--- DOCUMENT EXCERPT ---
----
How Generative AI Works: A Kaleidoscope Metaphor

Modern AI is often perceived as a magic black box, creating text and images as if endowed with a hidden mind. This myth of machine intelligence generates both admiration and fear, distorting the essence of the technology. But what lies behind this facade? Let’s set aside the mystification for a moment and look at AI as a mechanical machine.

I propose an explanation of this phenomenon using the metaphor of a kaleidoscope, from training to emergence.

In an ordinary kaleidoscope, beads and mirrors are responsible for forming the pattern. Turning the tube changes the position of the beads, and consequently the pattern, but not the structure (always square or triangular), because the mirrors are fixed.

Generative AI (e.g., large language models) can be imagined in exactly the same way, only the beads are “meanings”, and the mirrors dynamically adjust to the prompt, reflecting whatever comes into their field of view. The mirrors have an unusual surface — a microscopic pattern, which can be imagined as a multitude of rhinestones.

Following this abstraction and considering the physical processes inside an ordinary kaleidoscope, we get the following concept.
----
--- TASKS AND EXERCISES ---
A. In the article on the kaleidoscope metaphor for generative AI, what do the beads represent?
B. Write the next part of the article on the kaleidoscope metaphor for generative AI, starting right after its last sentence.

--- MATERIAL ---
----
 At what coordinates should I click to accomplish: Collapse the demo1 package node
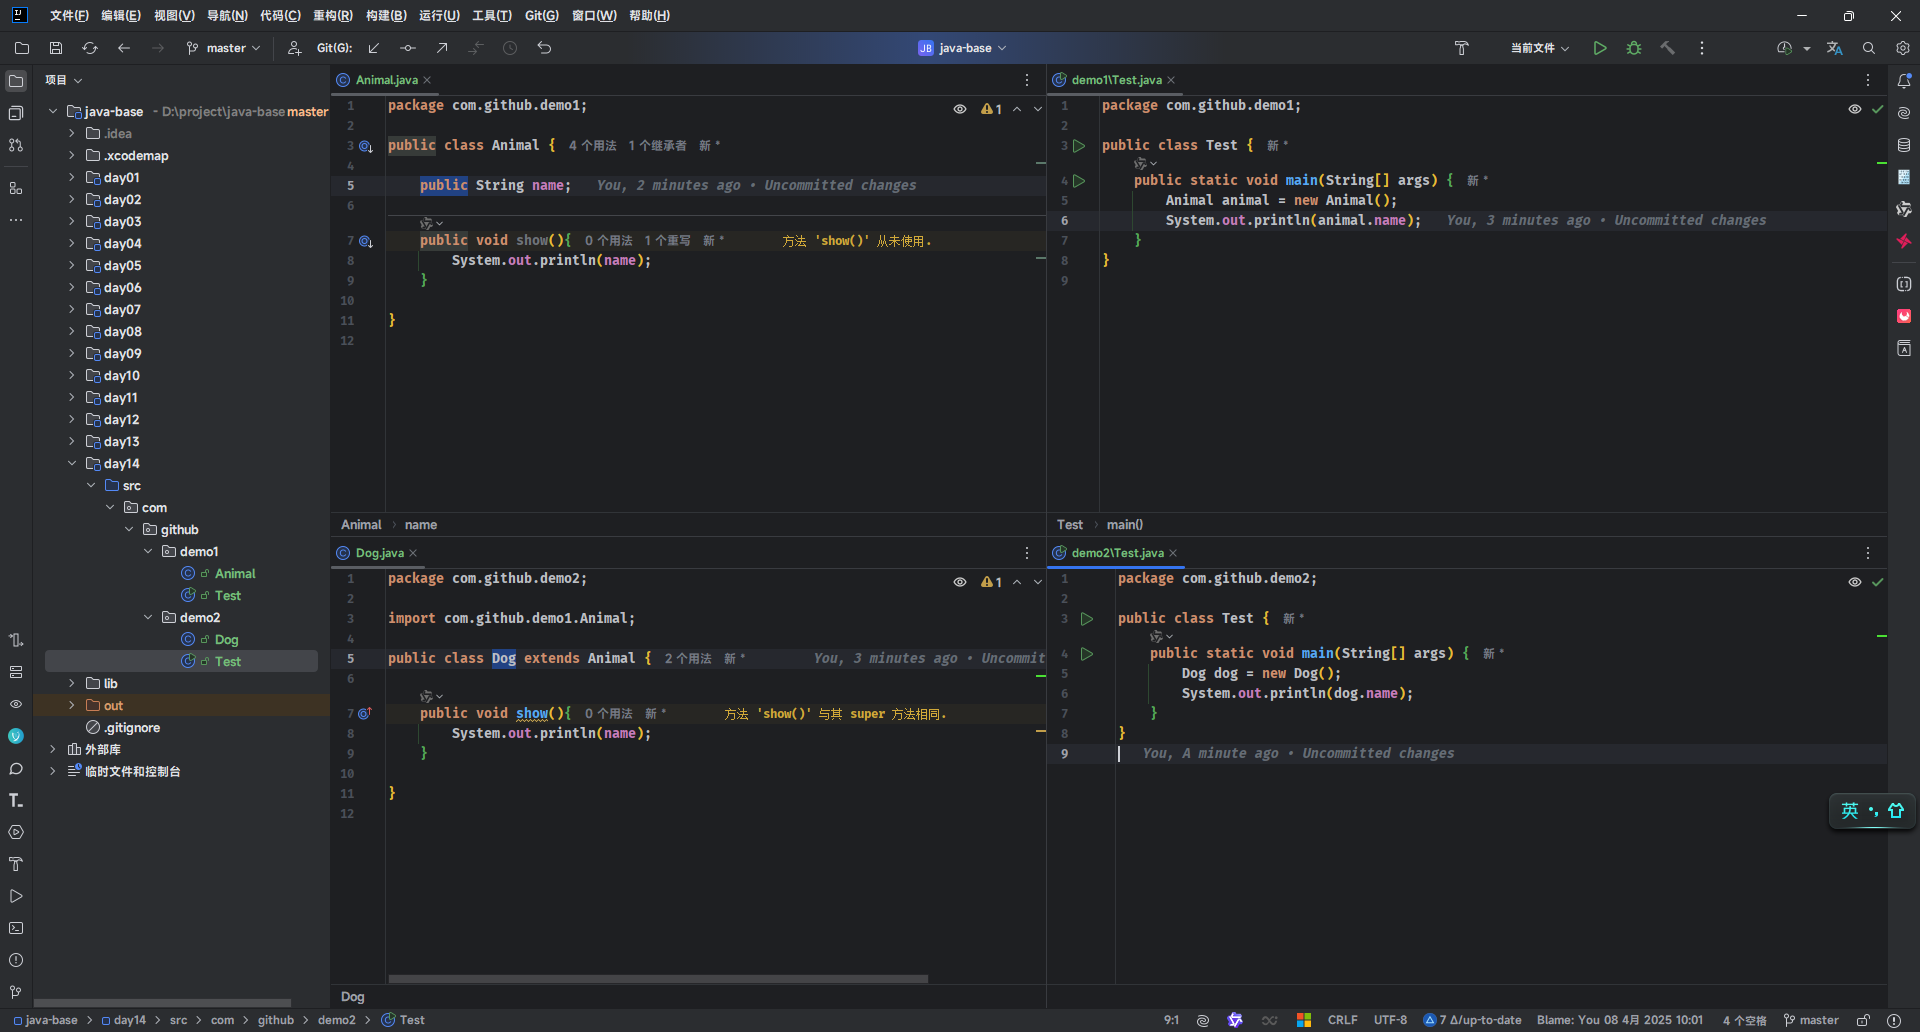(148, 552)
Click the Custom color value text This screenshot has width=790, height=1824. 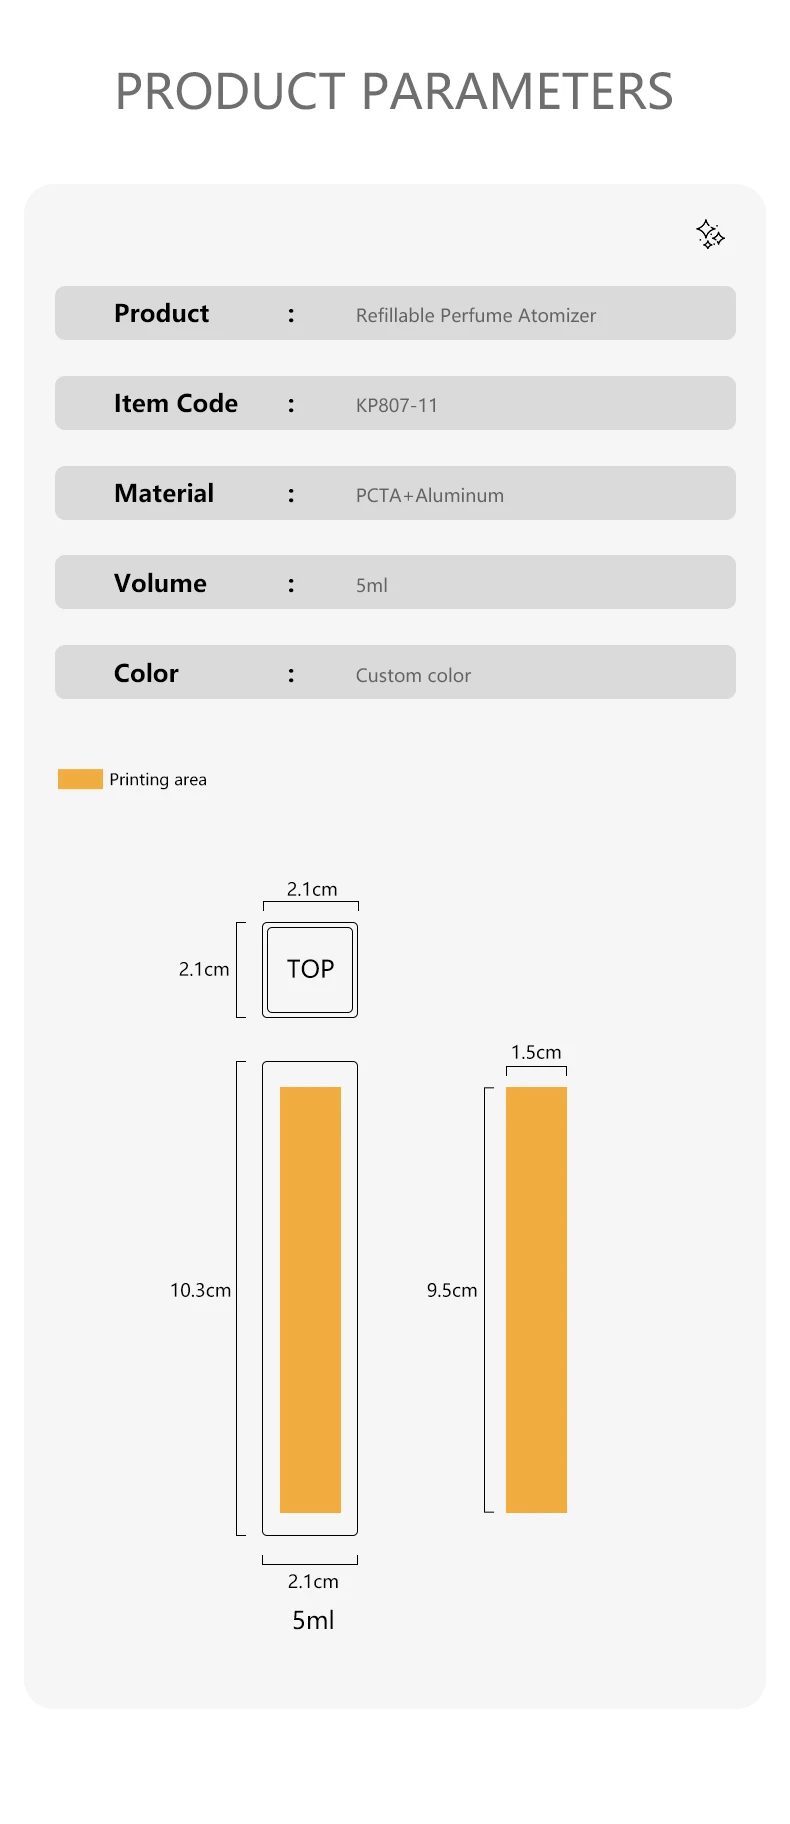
----
--- OUTPUTS ---
A. The beads represent "meanings."

B.
Model Architecture

A tunnel with mirror rings (layers) inserted one after another. These rings are non-uniform and form the surface of the tunnel. At the end of the tunnel, there is a space for the beads.

At the initial stage, developers determine the number of rings, their diameter, and the order of their placement inside the tunnel. Initially, the mirror surface of the rings is smooth; they reflect nothing.

The Training Process

Pebbles (data/texts) are put through a “crusher” to extract embedded meanings. After this, these meanings become beads — certain “geometric shapes.” Before falling into the common pile (the lake), the beads, like hail, strike the mirrors of the tunnel and leave their imprint on them. Thus, the mirrors are gradually calibrated to the shape of the beads. One could say that the beads form imprints (rhinestones) on the mirror surface, growing under the flow of meanings like frost crystals.

The crusher is started again and again, feeding the same pebbles as input, but the blades of this crusher are self-sharpening. They become sharper each time, the pattern on the mirrors becomes finer, and the beads in the lake are replaced by more multifaceted ones. In the final stages, the blades become so sharp and precise that they cut away everything superfluous from the beads down to the tiniest dust particles on the first try, leaving only pure facets.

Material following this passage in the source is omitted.